II. Normalized Conduct of Collective Course Preparation, Precise Optimization of Teaching Quality
The Project Office and teachers from both schools maintained weekly collective course preparation for each schooling phases. Particularly in the fourth section, due to differences in educational levels, the selected issues varied, and multiple preparation sessions were held within the teaching week to ensure the scientific accuracy and appropriateness of teaching content. During preparation, the project team integrated feedback from prior teaching, made refined adjustments to the teaching design for scientific modeling and socioscientific reasoning, and clarified teaching objectives and activity arrangements. After classes, teachers promptly reviewed their teaching effectiveness, proposed improvement strategies based on student performance, and optimized course design through a second round of course preparation. This “practice-reflection-improvement” closed-loop model effectively enhanced teaching effectiveness.
III. Monthly Seminars for Consensus Building, Collaborative Planning for Project Development
The project team held monthly seminars, during which the Project Office members and teachers from both schools engaged in in-depth exchanges on the implementation effectiveness of scientific modeling teaching. During the seminars, teachers shared typical student performances in their class, and other participants discussed problems encountered in the teaching process that were shared. Project leader Lin Jing affirmed the teaching outcomes and proposed suggestions such as “strengthening interdisciplinary integration” and “refining modeling evaluation standards.” Participating teachers also reached a consensus on the teaching plan for the next phase, injecting new momentum into the project’s continued development.
As the project moves forward, the project team will continue to focus on scientific modeling and socioscientific reasoning, and deepen their teaching practices and research.

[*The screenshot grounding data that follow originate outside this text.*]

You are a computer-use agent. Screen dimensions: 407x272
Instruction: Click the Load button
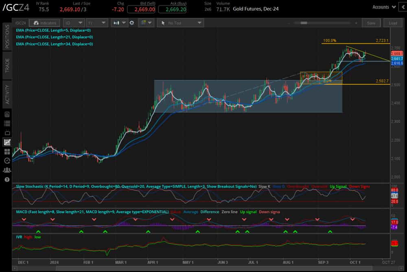(x=393, y=23)
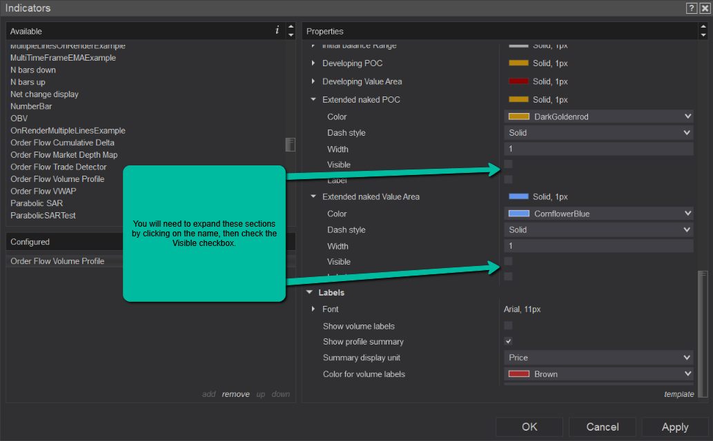This screenshot has width=713, height=441.
Task: Check Visible under Extended naked POC
Action: 508,164
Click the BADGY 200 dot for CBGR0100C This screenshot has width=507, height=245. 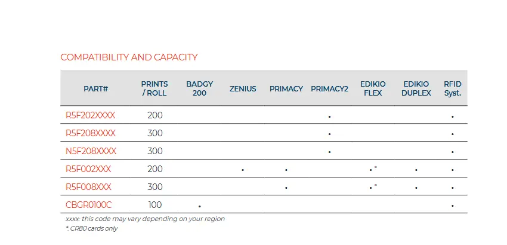click(x=199, y=206)
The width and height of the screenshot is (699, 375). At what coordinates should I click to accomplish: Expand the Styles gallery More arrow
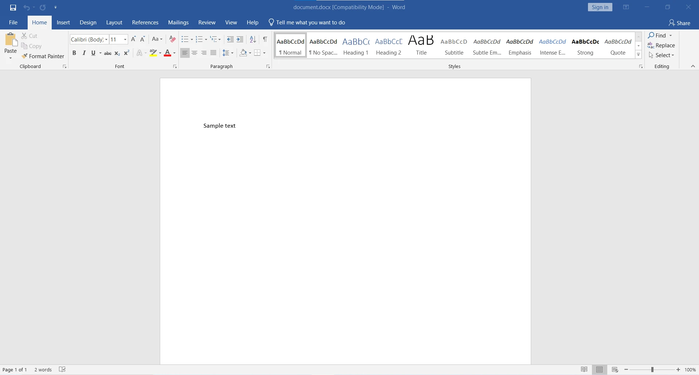(x=639, y=55)
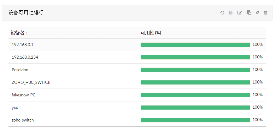
Task: Refresh the device availability widget
Action: point(222,13)
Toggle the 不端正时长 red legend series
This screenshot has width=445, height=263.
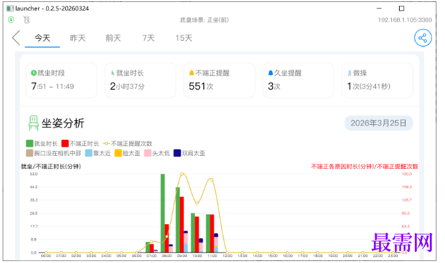tap(80, 143)
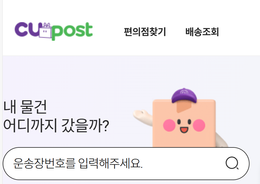The width and height of the screenshot is (260, 184).
Task: Click the mascot's left pink cheek
Action: (x=169, y=125)
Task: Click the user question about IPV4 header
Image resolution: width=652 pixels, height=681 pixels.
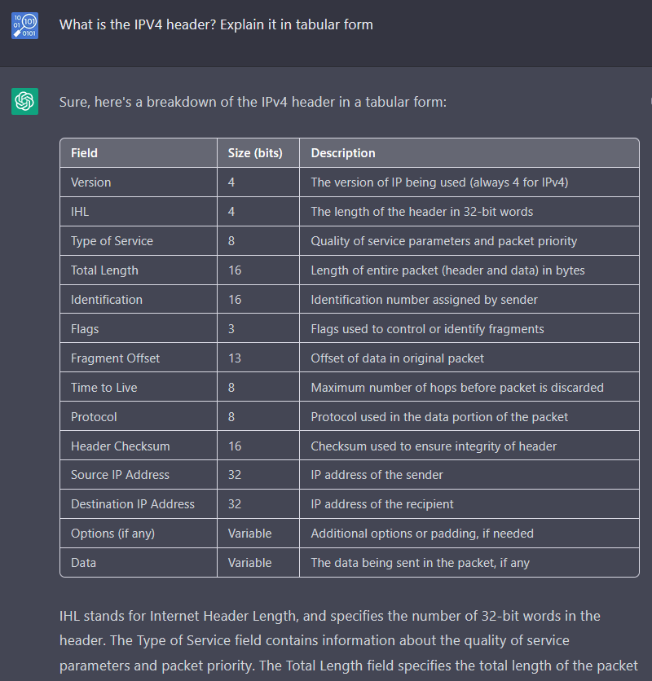Action: coord(216,24)

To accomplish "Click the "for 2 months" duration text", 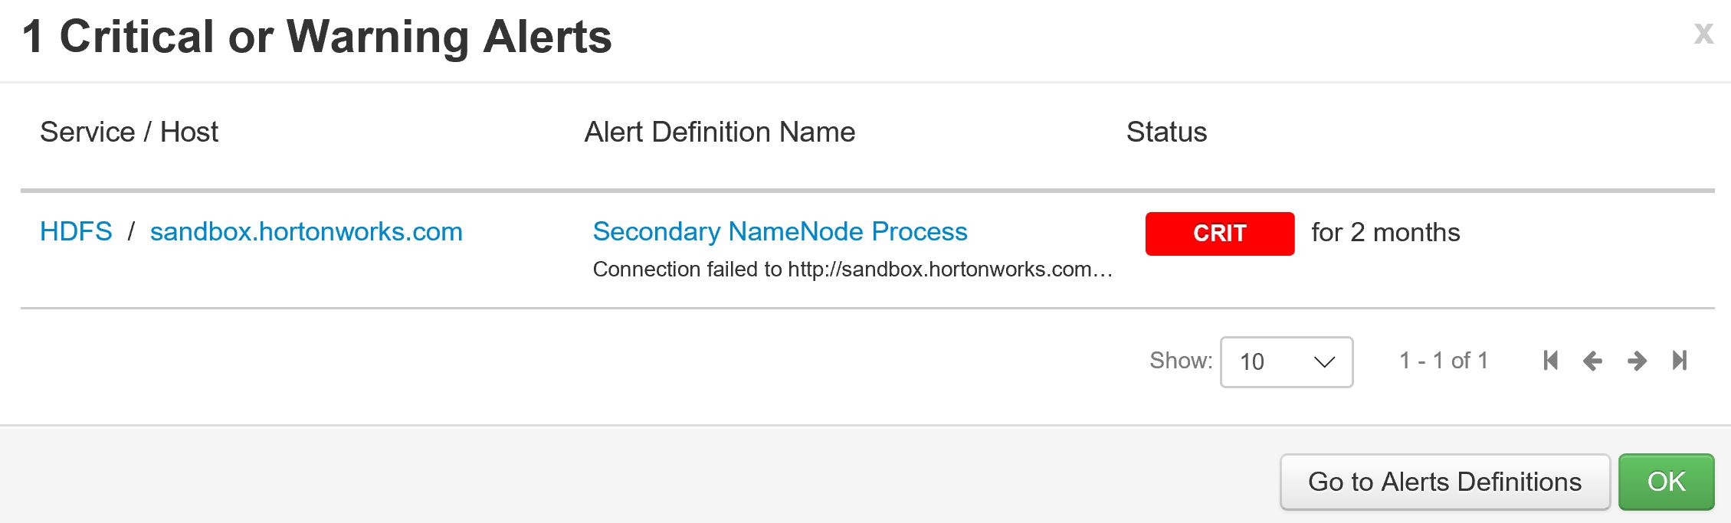I will (x=1385, y=232).
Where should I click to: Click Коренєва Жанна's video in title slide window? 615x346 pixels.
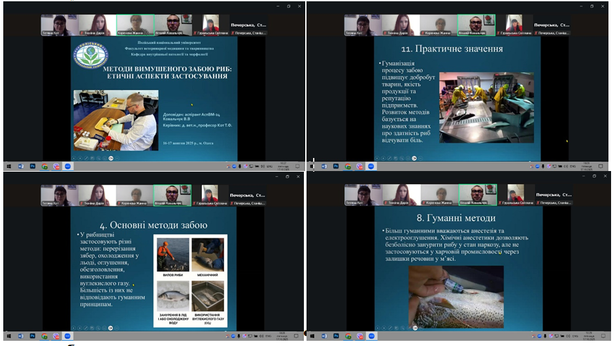pos(135,25)
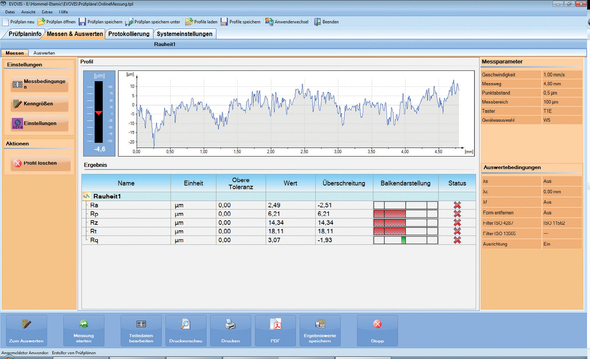Open the Druckvorschau print preview
This screenshot has height=359, width=590.
[x=186, y=330]
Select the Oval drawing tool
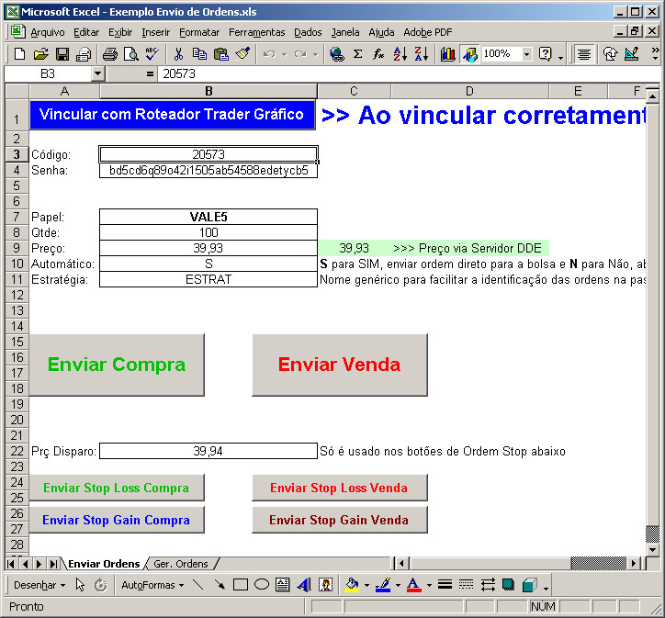Image resolution: width=665 pixels, height=618 pixels. pyautogui.click(x=262, y=585)
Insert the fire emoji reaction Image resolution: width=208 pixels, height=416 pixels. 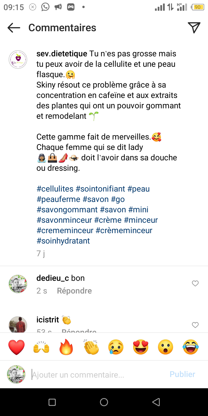coord(66,347)
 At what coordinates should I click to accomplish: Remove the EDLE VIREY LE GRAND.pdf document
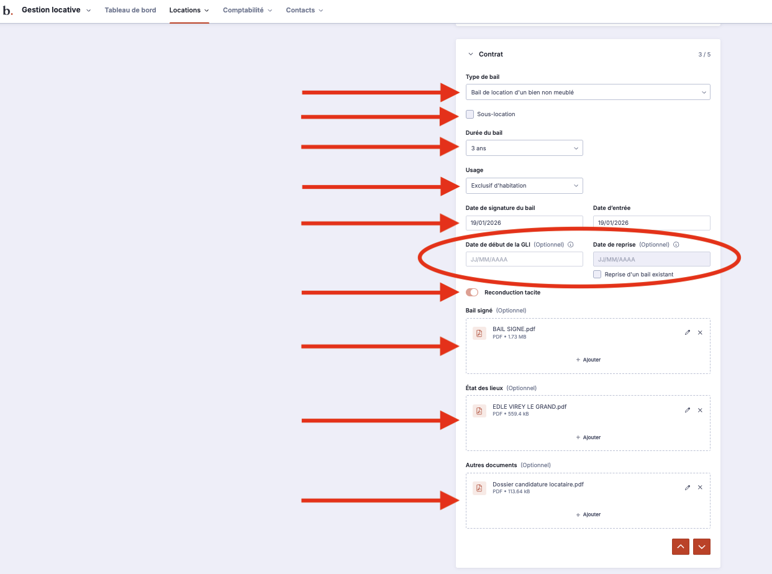(x=700, y=410)
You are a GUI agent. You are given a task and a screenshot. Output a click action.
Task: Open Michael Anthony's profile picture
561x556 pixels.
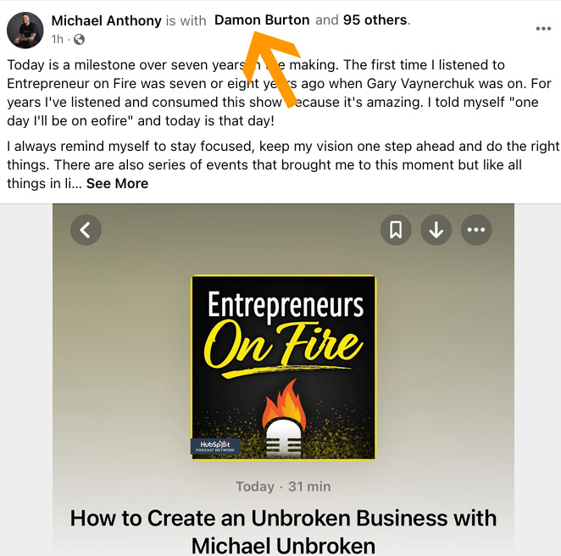point(25,30)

Through multidimensional collaboration in collective course preparation, monthly seminars, and expert guidance, the SSI-L teaching model will be further optimized, exploring more feasible pathways for cultivating students’ scientific literacy and social responsibility. The project team looks forward to achieving more ground-breaking results in future work, contributing to the high-quality development of science education.